Ora dopo tanta insistenza, manifestazioni, incontri voluti da questa indomita mamma coraggio, la strada dove la figlia ha perso la vita è a posto, ma lì c’è il cuore di Elena che Roma e l’Italia non dimenticheranno mai”. Il post di Lorella ricorda l’impegno profuso dalla mamma di Elena nella lotta contro l’indifferenza verso il problema delle buche stradali.

Dopo tanto urlare quella via è tornata a nuovo. E nel post è implicita la riflessione: se qualcuno prima di Graziella avesse manifestato, alzato la voce per indurre le istituzioni a rifare quel manto stradale, Elena oggi sarebbe viva.

Ed ecco l’amara considerazione della madre di Elena sul rifacimento di via Ostiense, affidata alla pagina Facebook di Graziella Viviano.

Adesso lì non si può morire come è successo a Elena

“Ecco la strada di Elena, il tratto dell’Ostiense che l’ha uccisa. Da qualche giorno è stato riaperto alla circolazione, adesso sembra un tavolo da biliardo, adesso lì non si può morire come è successo ad Elena. Non so cosa provo. Mi chiedo perché si debba arrivare a pagare con delle vite, prima di intervenire e non vale solo per questo tratto ma per tutte le strade pericolose che ci sono in Italia.

Perché bisogna aspettare che qualcuno muoia e a volte non è neanche sufficiente? Perché per fare l’ ovvio nel nostro Paese, bisogna insistere ed insistere finché diventa evidente che l’ovvio vada fatto?

Adesso su quella strada transiteranno altre persone, altre moto. Passeranno lì ‘normalmente’, forse neanche si accorgeranno di quella foto di Elena. Torneranno alle loro case, andranno al mare e la loro vita andrà avanti ‘normalmente’.

Anche quel 6 Maggio 2018 Elena stava andando ‘normalmente’ al lavoro, ma in quella strada di normale non c’era nulla. Penso che anche Elena avrebbe avuto diritto ad una vita normale. Però non è andata così. Io non so perché le nostre vite hanno certi corsi. Forse quella di Elena doveva servire a salvarne molte altre? Non lo so.

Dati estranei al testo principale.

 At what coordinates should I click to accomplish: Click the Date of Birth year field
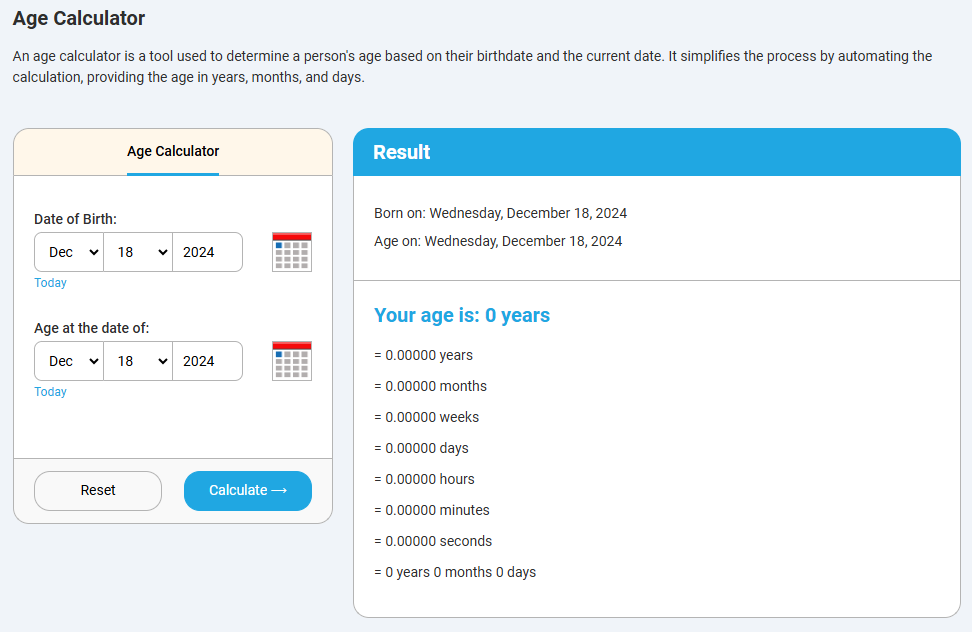tap(208, 252)
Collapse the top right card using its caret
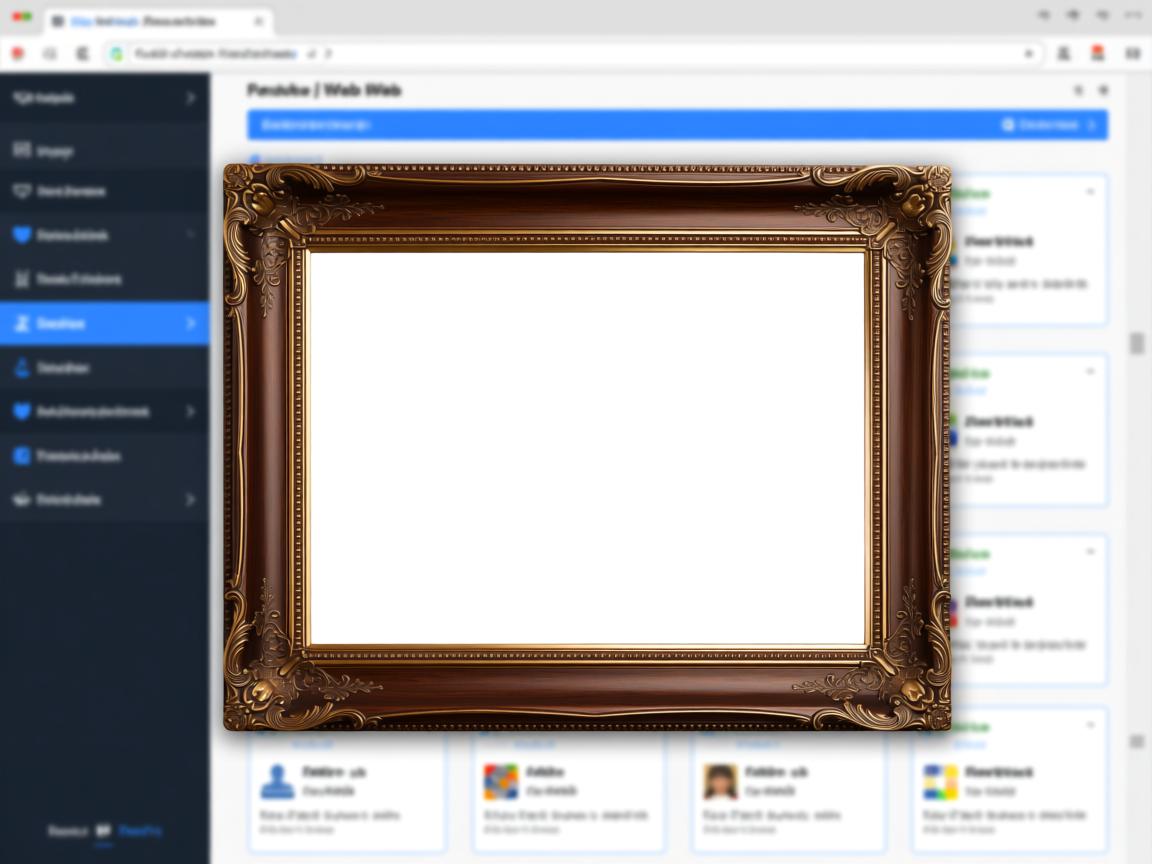The height and width of the screenshot is (864, 1152). (1090, 192)
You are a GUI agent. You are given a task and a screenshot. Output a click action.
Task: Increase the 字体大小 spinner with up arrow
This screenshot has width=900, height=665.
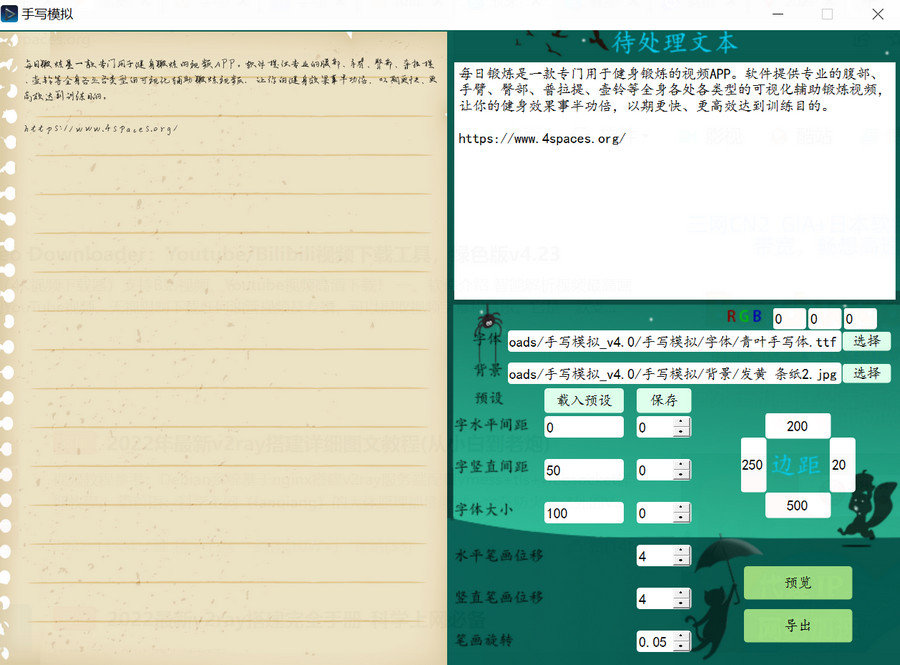682,508
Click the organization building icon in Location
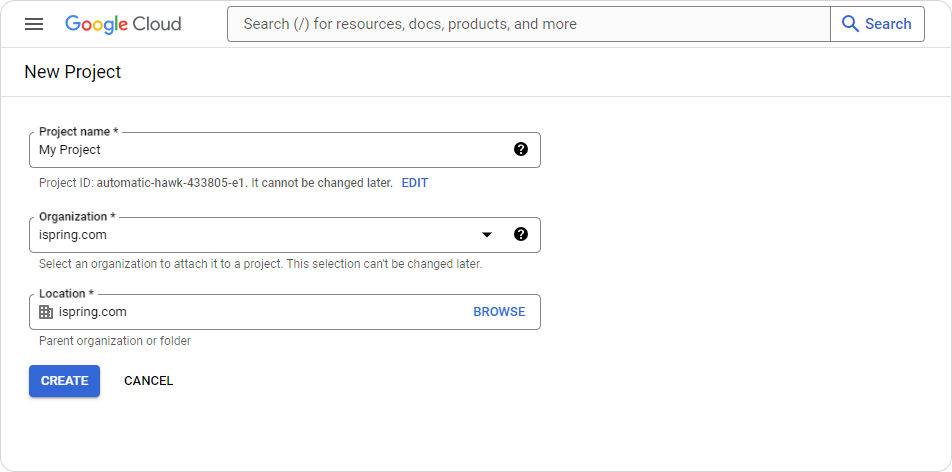This screenshot has height=472, width=952. pyautogui.click(x=46, y=312)
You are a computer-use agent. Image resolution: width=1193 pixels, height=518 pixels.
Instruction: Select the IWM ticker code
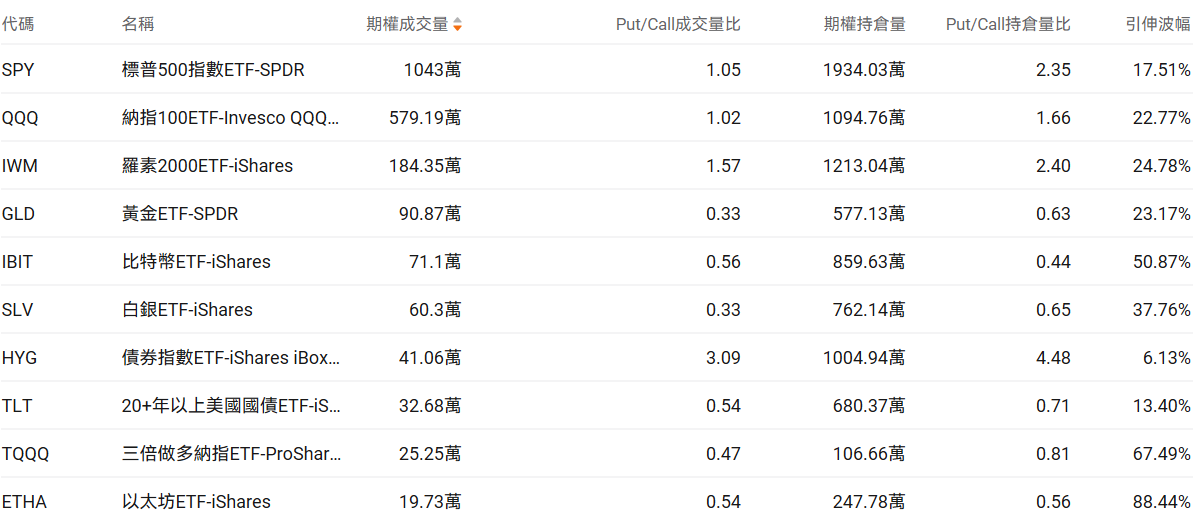(20, 166)
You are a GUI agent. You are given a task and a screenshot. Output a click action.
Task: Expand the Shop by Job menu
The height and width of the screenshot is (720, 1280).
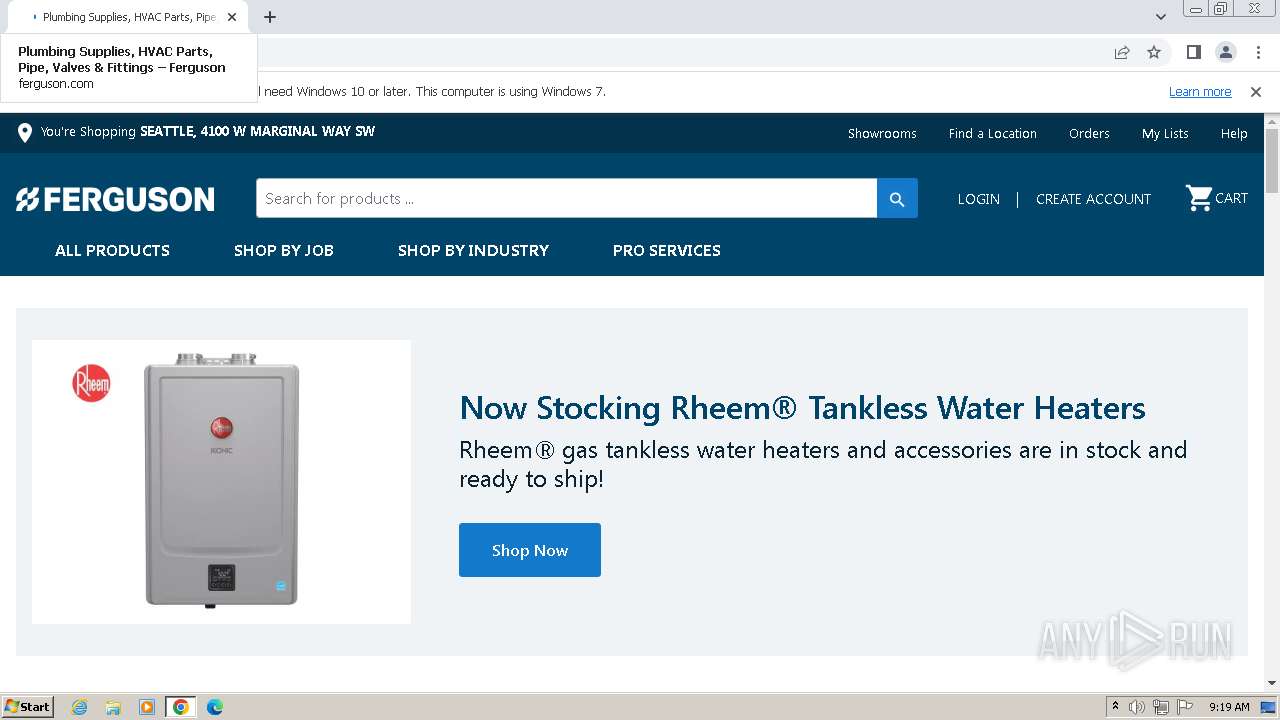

Se qualcuno avesse urlato come ho fatto io, forse Elena sarebbe qui

A volte penso che se qualcuno avesse ‘urlato’ come ho fatto io, forse Elena sarebbe qui e ‘normalmente’ , come le persone che transitano in questi giorni, adesso avrebbe una vita, un futuro. Giorni fa descrivevo ad un amico che è nelle Istituzioni, il carattere di Elena. Gli stavo dicendo che era davvero in gamba. Che avrebbe potuto fare tante cose, per la società, per gli altri. Lui mi ha fermato e mi ha replicato, di getto: ‘Le sta facendo’.”